══ SUPPLIED DATA
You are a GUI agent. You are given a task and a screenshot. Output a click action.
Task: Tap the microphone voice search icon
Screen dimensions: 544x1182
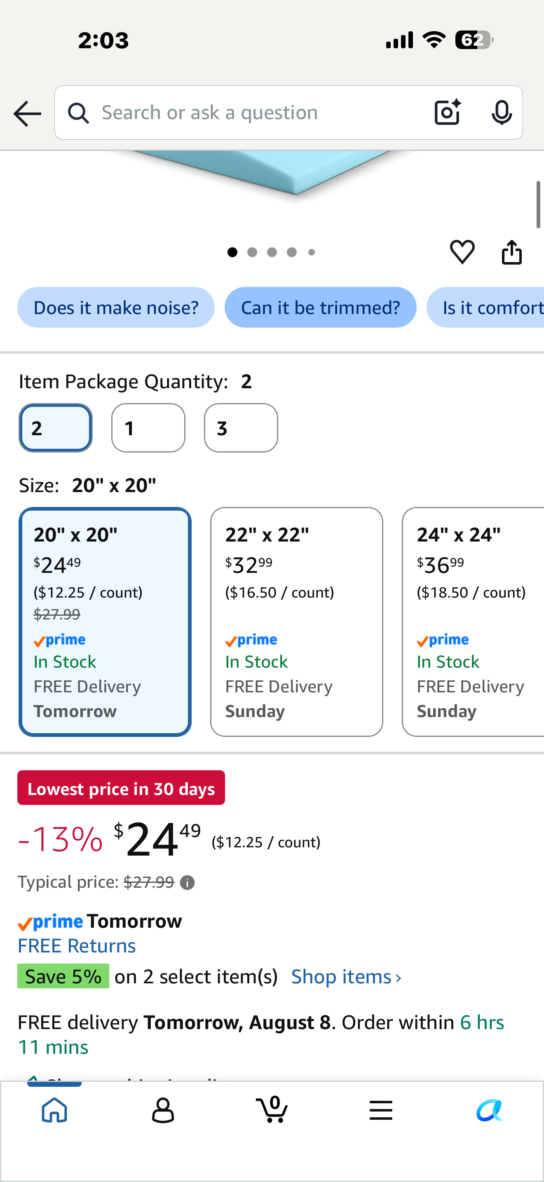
════
══ SUPPLIED DATA
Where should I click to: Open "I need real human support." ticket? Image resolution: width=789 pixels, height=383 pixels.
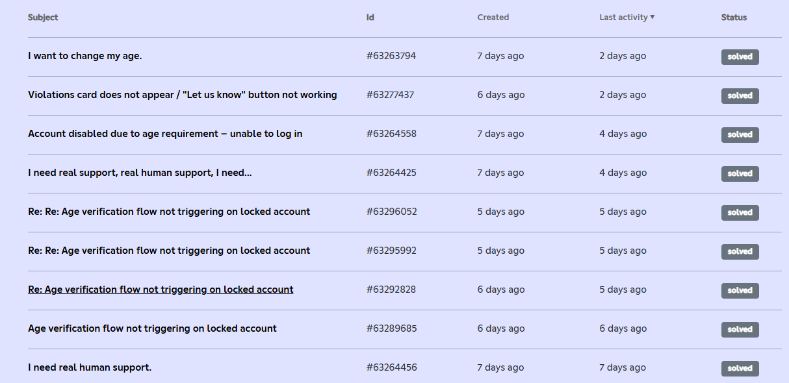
════
══ SUPPLIED DATA
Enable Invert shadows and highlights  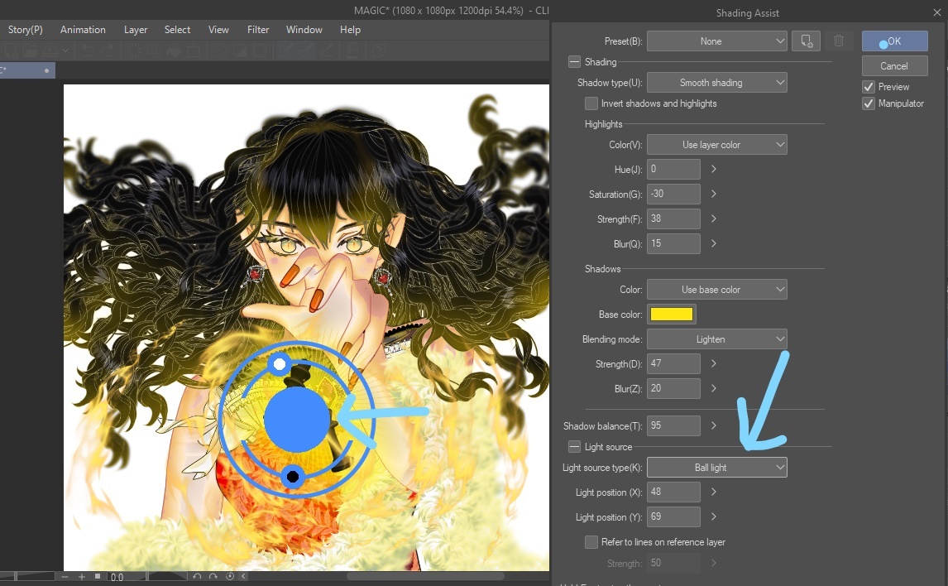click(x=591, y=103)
════
WHAT IS NEEDED: Rewrite the entries from the line with "You are a GUI" to the line with "Screen dimensions: 544x1182", putting "voice input button" in place of "microphone voice search icon" and changing nothing else.

ANSWER:
You are a GUI agent. You are given a task and a screenshot. Output a click action.
Task: Tap the voice input button
Screen dimensions: 544x1182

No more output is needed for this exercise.